PROMPT – Could you format the rows below as a numbered list, leaving out any blank lines?

═══

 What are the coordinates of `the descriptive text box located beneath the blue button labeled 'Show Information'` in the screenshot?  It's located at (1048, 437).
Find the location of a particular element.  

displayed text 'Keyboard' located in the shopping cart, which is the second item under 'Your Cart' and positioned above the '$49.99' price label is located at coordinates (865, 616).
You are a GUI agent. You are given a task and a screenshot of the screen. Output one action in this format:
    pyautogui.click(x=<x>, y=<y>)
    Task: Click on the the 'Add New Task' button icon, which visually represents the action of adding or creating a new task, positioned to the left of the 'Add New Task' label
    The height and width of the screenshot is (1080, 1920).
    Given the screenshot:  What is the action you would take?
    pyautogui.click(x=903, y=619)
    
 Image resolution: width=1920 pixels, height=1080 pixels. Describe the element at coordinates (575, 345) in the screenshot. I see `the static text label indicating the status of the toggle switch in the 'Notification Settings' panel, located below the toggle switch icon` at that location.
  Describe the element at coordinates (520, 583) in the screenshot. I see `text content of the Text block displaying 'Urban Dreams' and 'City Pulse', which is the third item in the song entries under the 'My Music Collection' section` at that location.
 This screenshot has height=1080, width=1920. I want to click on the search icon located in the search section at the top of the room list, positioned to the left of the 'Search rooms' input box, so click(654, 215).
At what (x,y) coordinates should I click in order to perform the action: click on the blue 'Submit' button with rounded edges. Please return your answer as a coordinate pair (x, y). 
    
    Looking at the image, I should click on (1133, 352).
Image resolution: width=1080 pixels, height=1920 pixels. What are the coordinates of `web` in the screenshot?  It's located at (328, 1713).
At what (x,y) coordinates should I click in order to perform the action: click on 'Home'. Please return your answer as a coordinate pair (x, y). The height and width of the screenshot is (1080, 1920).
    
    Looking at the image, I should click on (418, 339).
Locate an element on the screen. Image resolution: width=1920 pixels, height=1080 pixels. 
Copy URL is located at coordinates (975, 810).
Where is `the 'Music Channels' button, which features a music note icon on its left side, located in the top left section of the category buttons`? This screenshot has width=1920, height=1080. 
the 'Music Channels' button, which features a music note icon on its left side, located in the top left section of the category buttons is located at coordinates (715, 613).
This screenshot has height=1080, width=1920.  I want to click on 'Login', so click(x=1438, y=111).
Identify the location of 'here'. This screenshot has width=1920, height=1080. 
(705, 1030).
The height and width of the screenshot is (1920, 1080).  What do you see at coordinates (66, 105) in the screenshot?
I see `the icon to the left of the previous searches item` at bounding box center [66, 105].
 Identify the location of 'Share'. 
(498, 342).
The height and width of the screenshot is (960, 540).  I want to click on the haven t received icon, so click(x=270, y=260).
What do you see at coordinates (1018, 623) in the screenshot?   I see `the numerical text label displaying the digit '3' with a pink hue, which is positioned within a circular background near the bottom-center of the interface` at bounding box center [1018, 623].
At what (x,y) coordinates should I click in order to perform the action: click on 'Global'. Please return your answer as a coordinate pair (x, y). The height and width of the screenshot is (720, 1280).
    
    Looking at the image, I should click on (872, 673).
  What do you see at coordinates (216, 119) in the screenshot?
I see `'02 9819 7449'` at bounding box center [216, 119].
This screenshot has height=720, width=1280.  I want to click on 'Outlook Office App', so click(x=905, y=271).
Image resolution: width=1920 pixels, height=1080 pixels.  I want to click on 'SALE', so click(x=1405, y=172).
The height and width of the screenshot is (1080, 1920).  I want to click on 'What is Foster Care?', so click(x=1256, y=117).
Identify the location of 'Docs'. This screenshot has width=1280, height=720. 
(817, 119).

═══

EXERCISE OUTPUT –
1.  What are the coordinates of `the descriptive text box located beneath the blue button labeled 'Show Information'` in the screenshot?  It's located at (1048, 437).
2. Find the location of a particular element.  
3. displayed text 'Keyboard' located in the shopping cart, which is the second item under 'Your Cart' and positioned above the '$49.99' price label is located at coordinates (865, 616).
4. You are a GUI agent. You are given a task and a screenshot of the screen. Output one action in this format:
5.     pyautogui.click(x=<x>, y=<y>)
6.     Task: Click on the the 'Add New Task' button icon, which visually represents the action of adding or creating a new task, positioned to the left of the 'Add New Task' label
7.     The height and width of the screenshot is (1080, 1920).
8.     Given the screenshot:  What is the action you would take?
9.     pyautogui.click(x=903, y=619)
10.  Image resolution: width=1920 pixels, height=1080 pixels. Describe the element at coordinates (575, 345) in the screenshot. I see `the static text label indicating the status of the toggle switch in the 'Notification Settings' panel, located below the toggle switch icon` at that location.
11.   Describe the element at coordinates (520, 583) in the screenshot. I see `text content of the Text block displaying 'Urban Dreams' and 'City Pulse', which is the third item in the song entries under the 'My Music Collection' section` at that location.
12.  This screenshot has height=1080, width=1920. I want to click on the search icon located in the search section at the top of the room list, positioned to the left of the 'Search rooms' input box, so click(654, 215).
13. At what (x,y) coordinates should I click in order to perform the action: click on the blue 'Submit' button with rounded edges. Please return your answer as a coordinate pair (x, y). 
14.     Looking at the image, I should click on (1133, 352).
15. Image resolution: width=1080 pixels, height=1920 pixels. What are the coordinates of `web` in the screenshot?  It's located at (328, 1713).
16. At what (x,y) coordinates should I click in order to perform the action: click on 'Home'. Please return your answer as a coordinate pair (x, y). The height and width of the screenshot is (1080, 1920).
17.     Looking at the image, I should click on (418, 339).
18. Locate an element on the screen. Image resolution: width=1920 pixels, height=1080 pixels. 
19. Copy URL is located at coordinates (975, 810).
20. Where is `the 'Music Channels' button, which features a music note icon on its left side, located in the top left section of the category buttons`? This screenshot has width=1920, height=1080. 
21. the 'Music Channels' button, which features a music note icon on its left side, located in the top left section of the category buttons is located at coordinates (715, 613).
22. This screenshot has height=1080, width=1920.  I want to click on 'Login', so click(x=1438, y=111).
23. Identify the location of 'here'. This screenshot has width=1920, height=1080. 
24. (705, 1030).
25. The height and width of the screenshot is (1920, 1080).  What do you see at coordinates (66, 105) in the screenshot?
26. I see `the icon to the left of the previous searches item` at bounding box center [66, 105].
27.  Identify the location of 'Share'. 
28. (498, 342).
29. The height and width of the screenshot is (960, 540).  I want to click on the haven t received icon, so click(x=270, y=260).
30. What do you see at coordinates (1018, 623) in the screenshot?   I see `the numerical text label displaying the digit '3' with a pink hue, which is positioned within a circular background near the bottom-center of the interface` at bounding box center [1018, 623].
31. At what (x,y) coordinates should I click in order to perform the action: click on 'Global'. Please return your answer as a coordinate pair (x, y). The height and width of the screenshot is (720, 1280).
32.     Looking at the image, I should click on (872, 673).
33.   What do you see at coordinates (216, 119) in the screenshot?
34. I see `'02 9819 7449'` at bounding box center [216, 119].
35. This screenshot has height=720, width=1280.  I want to click on 'Outlook Office App', so click(x=905, y=271).
36. Image resolution: width=1920 pixels, height=1080 pixels.  I want to click on 'SALE', so click(x=1405, y=172).
37. The height and width of the screenshot is (1080, 1920).  I want to click on 'What is Foster Care?', so click(x=1256, y=117).
38. Identify the location of 'Docs'. This screenshot has width=1280, height=720. 
39. (817, 119).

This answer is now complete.